Source information
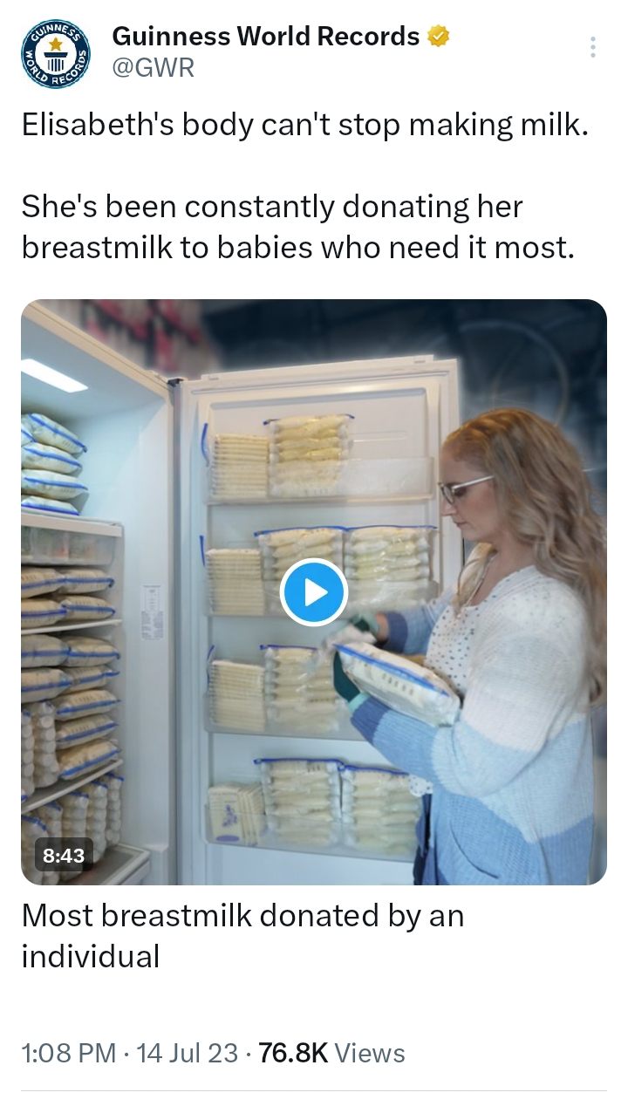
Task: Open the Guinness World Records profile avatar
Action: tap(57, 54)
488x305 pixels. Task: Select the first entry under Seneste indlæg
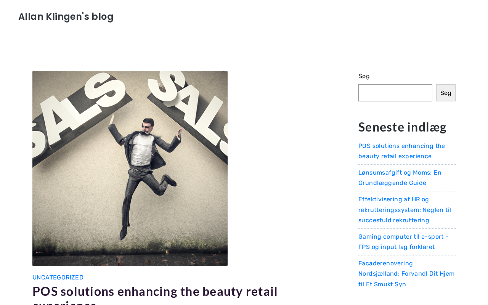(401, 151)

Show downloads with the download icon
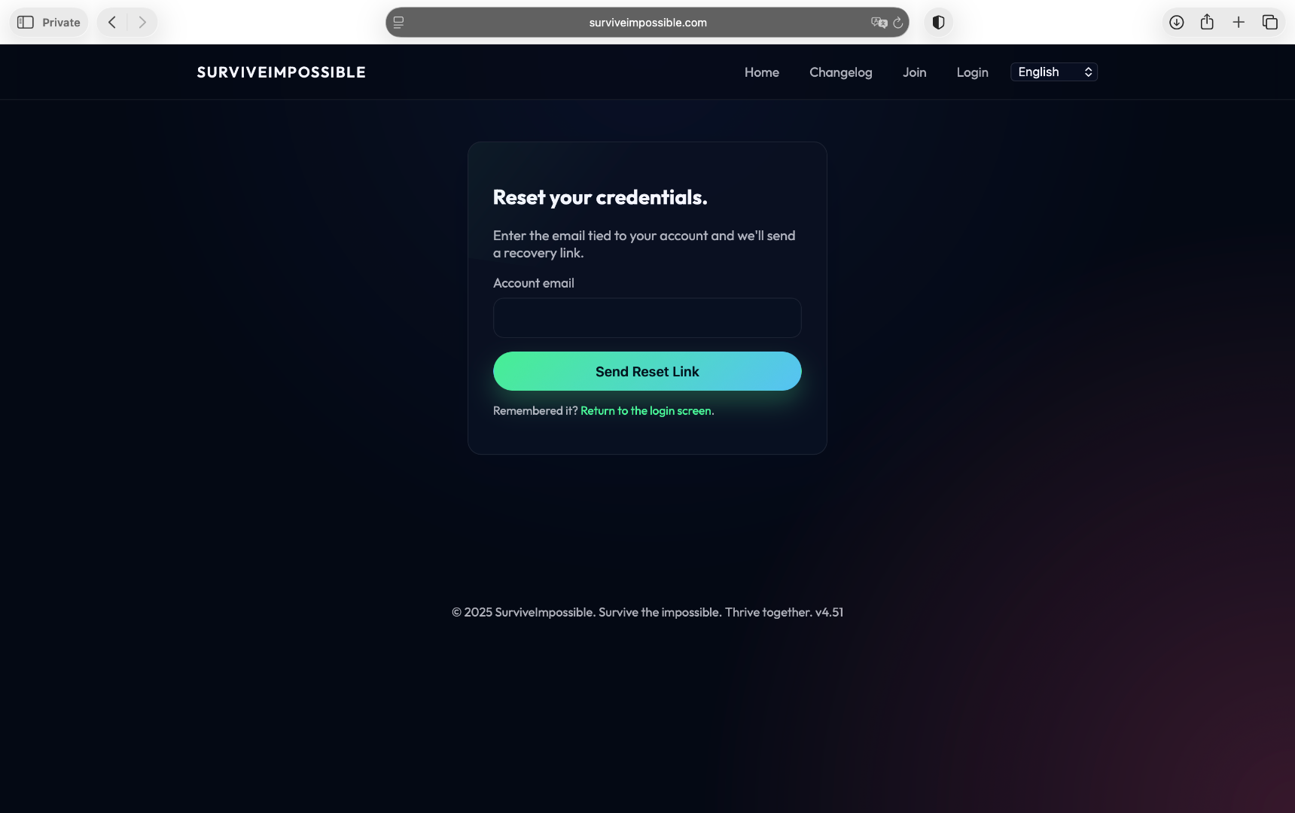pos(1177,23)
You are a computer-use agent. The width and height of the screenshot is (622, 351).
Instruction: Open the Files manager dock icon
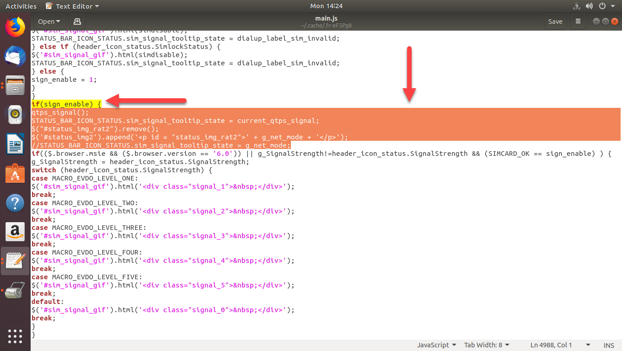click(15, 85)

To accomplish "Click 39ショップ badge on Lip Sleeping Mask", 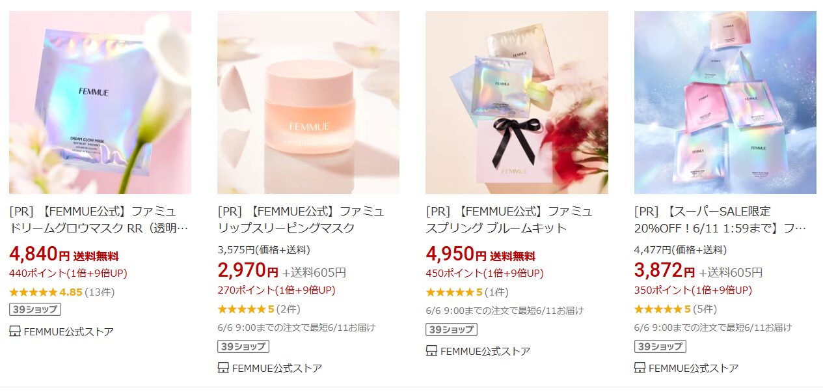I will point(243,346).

--

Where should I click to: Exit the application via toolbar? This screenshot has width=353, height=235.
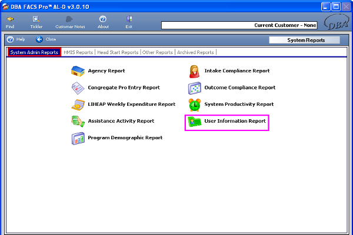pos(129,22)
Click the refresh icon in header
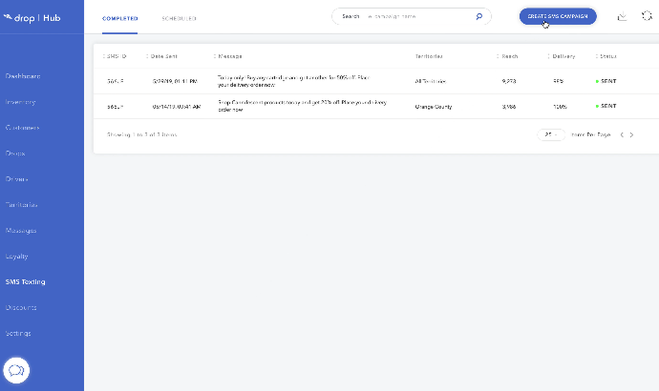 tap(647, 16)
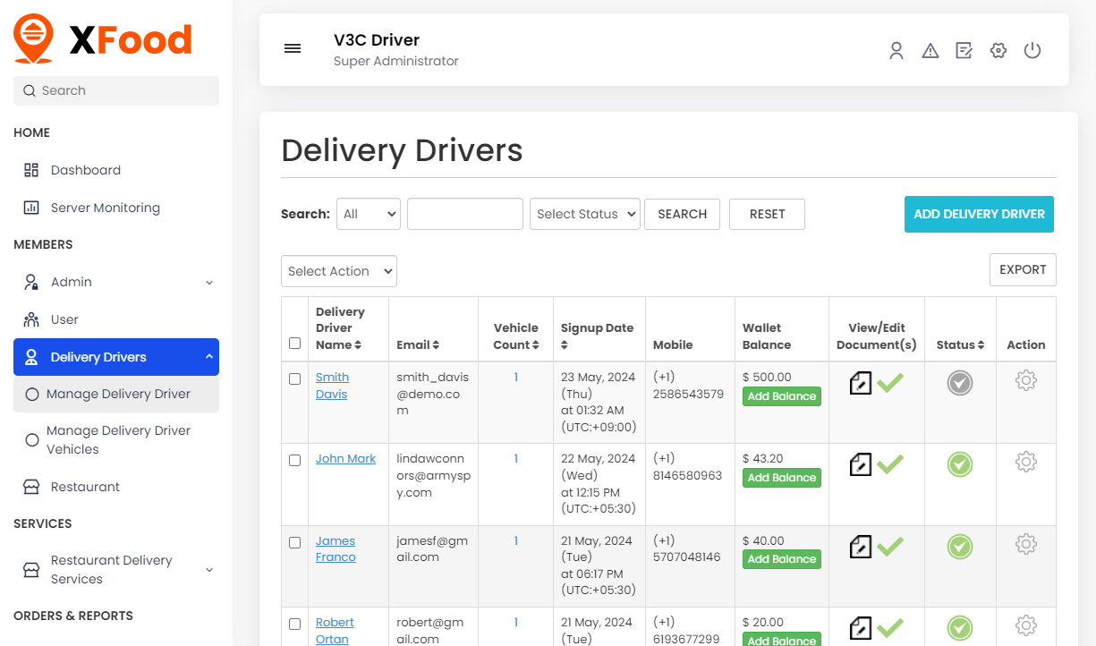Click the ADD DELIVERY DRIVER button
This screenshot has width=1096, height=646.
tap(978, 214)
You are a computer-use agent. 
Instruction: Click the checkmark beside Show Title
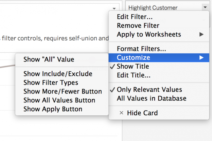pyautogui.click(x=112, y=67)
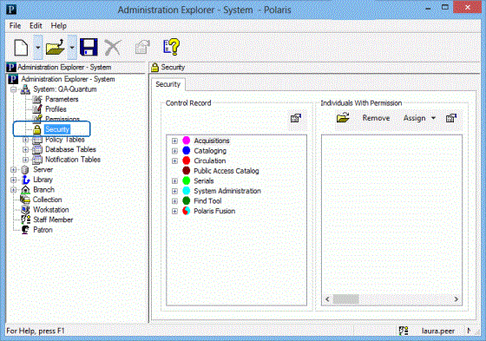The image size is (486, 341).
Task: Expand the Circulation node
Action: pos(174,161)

==

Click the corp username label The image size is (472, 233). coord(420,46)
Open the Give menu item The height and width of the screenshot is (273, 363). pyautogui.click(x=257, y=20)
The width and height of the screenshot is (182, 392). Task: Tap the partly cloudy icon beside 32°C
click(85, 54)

What the exercise asks
Look through the records for the word "agent". Every line that has it should be copied.

Written answer
You are a computer-use agent. The width and height of the screenshot is (622, 351).
You are a computer-use agent. 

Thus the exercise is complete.